- _WORK TO COMPLETE_
Arrange all of the records below as a numbered list, leaving out any blank lines.

((

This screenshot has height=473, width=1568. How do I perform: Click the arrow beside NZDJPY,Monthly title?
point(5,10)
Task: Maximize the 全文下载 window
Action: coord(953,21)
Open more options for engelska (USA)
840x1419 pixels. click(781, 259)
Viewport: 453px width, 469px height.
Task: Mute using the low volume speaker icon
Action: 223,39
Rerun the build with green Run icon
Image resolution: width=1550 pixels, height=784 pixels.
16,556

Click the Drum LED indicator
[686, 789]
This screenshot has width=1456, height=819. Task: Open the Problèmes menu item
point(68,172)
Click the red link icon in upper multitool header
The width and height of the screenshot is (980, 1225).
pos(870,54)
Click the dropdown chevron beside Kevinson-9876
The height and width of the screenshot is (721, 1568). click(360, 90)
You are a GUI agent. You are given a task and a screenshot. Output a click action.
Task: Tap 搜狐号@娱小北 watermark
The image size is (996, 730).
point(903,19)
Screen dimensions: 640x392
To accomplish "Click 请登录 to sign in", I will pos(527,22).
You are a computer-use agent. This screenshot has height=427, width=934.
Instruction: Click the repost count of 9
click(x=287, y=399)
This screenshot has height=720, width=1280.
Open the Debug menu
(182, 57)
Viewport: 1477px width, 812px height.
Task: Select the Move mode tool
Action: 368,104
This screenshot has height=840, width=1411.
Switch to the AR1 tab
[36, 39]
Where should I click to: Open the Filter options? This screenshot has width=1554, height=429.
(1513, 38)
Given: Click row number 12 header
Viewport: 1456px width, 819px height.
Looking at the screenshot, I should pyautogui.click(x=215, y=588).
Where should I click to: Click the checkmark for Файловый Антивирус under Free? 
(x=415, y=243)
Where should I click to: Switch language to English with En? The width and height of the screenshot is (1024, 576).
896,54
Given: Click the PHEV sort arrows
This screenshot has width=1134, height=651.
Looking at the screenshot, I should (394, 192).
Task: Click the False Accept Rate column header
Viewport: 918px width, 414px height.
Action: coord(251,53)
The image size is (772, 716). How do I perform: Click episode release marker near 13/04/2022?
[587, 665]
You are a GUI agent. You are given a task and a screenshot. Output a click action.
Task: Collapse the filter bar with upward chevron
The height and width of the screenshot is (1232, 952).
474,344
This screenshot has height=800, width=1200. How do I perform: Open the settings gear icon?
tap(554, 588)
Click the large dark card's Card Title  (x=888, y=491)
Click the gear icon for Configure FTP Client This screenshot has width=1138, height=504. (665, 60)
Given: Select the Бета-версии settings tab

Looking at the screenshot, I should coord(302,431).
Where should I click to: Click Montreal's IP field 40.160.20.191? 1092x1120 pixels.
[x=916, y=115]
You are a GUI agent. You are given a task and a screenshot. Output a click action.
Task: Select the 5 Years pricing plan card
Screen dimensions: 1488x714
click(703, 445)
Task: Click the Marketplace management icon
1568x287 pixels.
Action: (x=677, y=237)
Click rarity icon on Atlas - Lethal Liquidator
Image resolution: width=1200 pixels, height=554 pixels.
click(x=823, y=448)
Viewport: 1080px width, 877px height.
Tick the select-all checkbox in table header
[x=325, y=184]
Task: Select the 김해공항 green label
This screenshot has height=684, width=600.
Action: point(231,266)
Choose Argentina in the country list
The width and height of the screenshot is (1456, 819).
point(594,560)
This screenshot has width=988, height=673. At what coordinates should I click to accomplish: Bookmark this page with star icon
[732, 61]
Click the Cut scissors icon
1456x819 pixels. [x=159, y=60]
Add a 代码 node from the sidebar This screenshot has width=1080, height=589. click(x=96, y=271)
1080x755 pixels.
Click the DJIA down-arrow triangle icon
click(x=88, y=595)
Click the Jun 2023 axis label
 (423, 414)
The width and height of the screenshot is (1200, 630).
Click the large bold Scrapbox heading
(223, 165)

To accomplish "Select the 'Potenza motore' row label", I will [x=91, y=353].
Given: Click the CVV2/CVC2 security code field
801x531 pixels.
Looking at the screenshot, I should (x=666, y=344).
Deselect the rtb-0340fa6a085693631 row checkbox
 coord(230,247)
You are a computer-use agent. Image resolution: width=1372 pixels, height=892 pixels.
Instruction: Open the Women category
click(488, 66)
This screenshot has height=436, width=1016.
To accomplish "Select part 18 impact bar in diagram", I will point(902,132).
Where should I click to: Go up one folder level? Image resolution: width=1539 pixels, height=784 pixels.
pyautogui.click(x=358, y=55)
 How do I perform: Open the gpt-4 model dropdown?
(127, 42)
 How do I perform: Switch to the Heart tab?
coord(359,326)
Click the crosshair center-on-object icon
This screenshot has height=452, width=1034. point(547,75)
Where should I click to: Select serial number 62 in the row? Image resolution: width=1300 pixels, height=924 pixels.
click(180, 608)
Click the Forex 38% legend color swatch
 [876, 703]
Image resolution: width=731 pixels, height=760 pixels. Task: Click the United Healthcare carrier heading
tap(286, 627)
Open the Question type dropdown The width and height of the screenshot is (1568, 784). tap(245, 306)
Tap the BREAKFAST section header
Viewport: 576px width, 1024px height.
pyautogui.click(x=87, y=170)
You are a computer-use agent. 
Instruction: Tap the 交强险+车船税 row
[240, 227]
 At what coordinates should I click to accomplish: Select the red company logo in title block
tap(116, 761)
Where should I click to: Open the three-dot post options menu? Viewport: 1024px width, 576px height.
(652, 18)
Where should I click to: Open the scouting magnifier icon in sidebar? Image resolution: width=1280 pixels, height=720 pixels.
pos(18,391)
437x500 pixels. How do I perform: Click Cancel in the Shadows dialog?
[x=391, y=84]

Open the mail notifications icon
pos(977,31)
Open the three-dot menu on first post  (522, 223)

))

- _EXERCISE ANSWER_
1. This screenshot has height=473, width=1568. How do I perform: Click the arrow beside NZDJPY,Monthly title?
2. point(5,10)
3. Task: Maximize the 全文下载 window
4. Action: coord(953,21)
5. Open more options for engelska (USA)
6. 840x1419 pixels. click(781, 259)
7. Viewport: 453px width, 469px height.
8. Task: Mute using the low volume speaker icon
9. Action: 223,39
10. Rerun the build with green Run icon
11. Image resolution: width=1550 pixels, height=784 pixels.
12. 16,556
13. Click the Drum LED indicator
14. [686, 789]
15. This screenshot has width=1456, height=819. Task: Open the Problèmes menu item
16. point(68,172)
17. Click the red link icon in upper multitool header
18. The width and height of the screenshot is (980, 1225).
19. pos(870,54)
20. Click the dropdown chevron beside Kevinson-9876
21. The height and width of the screenshot is (721, 1568). click(360, 90)
22. You are a GUI agent. You are given a task and a screenshot. Output a click action.
23. Task: Tap 搜狐号@娱小北 watermark
24. The image size is (996, 730).
25. point(903,19)
26. Screen dimensions: 640x392
27. To accomplish "Click 请登录 to sign in", I will pos(527,22).
28. You are a computer-use agent. This screenshot has height=427, width=934.
29. Instruction: Click the repost count of 9
30. click(x=287, y=399)
31. This screenshot has height=720, width=1280.
32. Open the Debug menu
33. (182, 57)
34. Viewport: 1477px width, 812px height.
35. Task: Select the Move mode tool
36. Action: 368,104
37. This screenshot has height=840, width=1411.
38. Switch to the AR1 tab
39. [36, 39]
40. Where should I click to: Open the Filter options? This screenshot has width=1554, height=429.
41. (1513, 38)
42. Given: Click row number 12 header
43. Viewport: 1456px width, 819px height.
44. Looking at the screenshot, I should pyautogui.click(x=215, y=588).
45. Where should I click to: Click the checkmark for Файловый Антивирус under Free? 
46. (x=415, y=243)
47. Where should I click to: Switch language to English with En? The width and height of the screenshot is (1024, 576).
48. 896,54
49. Given: Click the PHEV sort arrows
50. This screenshot has width=1134, height=651.
51. Looking at the screenshot, I should (394, 192).
52. Task: Click the False Accept Rate column header
53. Viewport: 918px width, 414px height.
54. Action: coord(251,53)
55. The image size is (772, 716). How do I perform: Click episode release marker near 13/04/2022?
56. [587, 665]
57. You are a GUI agent. You are given a task and a screenshot. Output a click action.
58. Task: Collapse the filter bar with upward chevron
59. The height and width of the screenshot is (1232, 952).
60. 474,344
61. This screenshot has height=800, width=1200. How do I perform: Open the settings gear icon?
62. tap(554, 588)
63. Click the large dark card's Card Title  (x=888, y=491)
64. Click the gear icon for Configure FTP Client This screenshot has width=1138, height=504. (665, 60)
65. Given: Select the Бета-версии settings tab
66. Looking at the screenshot, I should coord(302,431).
67. Where should I click to: Click Montreal's IP field 40.160.20.191? 1092x1120 pixels.
68. [x=916, y=115]
69. You are a GUI agent. You are given a task and a screenshot. Output a click action.
70. Task: Select the 5 Years pricing plan card
71. Screen dimensions: 1488x714
72. click(703, 445)
73. Task: Click the Marketplace management icon
74. 1568x287 pixels.
75. Action: (x=677, y=237)
76. Click rarity icon on Atlas - Lethal Liquidator
77. Image resolution: width=1200 pixels, height=554 pixels.
78. click(x=823, y=448)
79. Viewport: 1080px width, 877px height.
80. Tick the select-all checkbox in table header
81. [x=325, y=184]
82. Task: Select the 김해공항 green label
83. This screenshot has height=684, width=600.
84. Action: point(231,266)
85. Choose Argentina in the country list
86. The width and height of the screenshot is (1456, 819).
87. point(594,560)
88. This screenshot has width=988, height=673. At what coordinates should I click to accomplish: Bookmark this page with star icon
89. [732, 61]
90. Click the Cut scissors icon
91. 1456x819 pixels. [x=159, y=60]
92. Add a 代码 node from the sidebar This screenshot has width=1080, height=589. click(x=96, y=271)
93. 1080x755 pixels.
94. Click the DJIA down-arrow triangle icon
95. click(x=88, y=595)
96. Click the Jun 2023 axis label
97.  (423, 414)
98. The width and height of the screenshot is (1200, 630).
99. Click the large bold Scrapbox heading
100. (223, 165)
101. To accomplish "Select the 'Potenza motore' row label", I will [x=91, y=353].
102. Given: Click the CVV2/CVC2 security code field
103. 801x531 pixels.
104. Looking at the screenshot, I should (x=666, y=344).
105. Deselect the rtb-0340fa6a085693631 row checkbox
106.  coord(230,247)
107. You are a computer-use agent. Image resolution: width=1372 pixels, height=892 pixels.
108. Instruction: Open the Women category
109. click(488, 66)
110. This screenshot has height=436, width=1016.
111. To accomplish "Select part 18 impact bar in diagram", I will point(902,132).
112. Where should I click to: Go up one folder level? Image resolution: width=1539 pixels, height=784 pixels.
113. pyautogui.click(x=358, y=55)
114.  How do I perform: Open the gpt-4 model dropdown?
115. (127, 42)
116.  How do I perform: Switch to the Heart tab?
117. coord(359,326)
118. Click the crosshair center-on-object icon
119. This screenshot has height=452, width=1034. point(547,75)
120. Where should I click to: Select serial number 62 in the row? Image resolution: width=1300 pixels, height=924 pixels.
121. click(180, 608)
122. Click the Forex 38% legend color swatch
123.  [876, 703]
124. Image resolution: width=731 pixels, height=760 pixels. Task: Click the United Healthcare carrier heading
125. tap(286, 627)
126. Open the Question type dropdown The width and height of the screenshot is (1568, 784). tap(245, 306)
127. Tap the BREAKFAST section header
128. Viewport: 576px width, 1024px height.
129. pyautogui.click(x=87, y=170)
130. You are a computer-use agent. 
131. Instruction: Tap the 交强险+车船税 row
132. [240, 227]
133.  At what coordinates should I click to accomplish: Select the red company logo in title block
134. tap(116, 761)
135. Where should I click to: Open the three-dot post options menu? Viewport: 1024px width, 576px height.
136. (652, 18)
137. Where should I click to: Open the scouting magnifier icon in sidebar? Image resolution: width=1280 pixels, height=720 pixels.
138. pos(18,391)
139. 437x500 pixels. How do I perform: Click Cancel in the Shadows dialog?
140. [x=391, y=84]
141. Open the mail notifications icon
142. pos(977,31)
143. Open the three-dot menu on first post  (522, 223)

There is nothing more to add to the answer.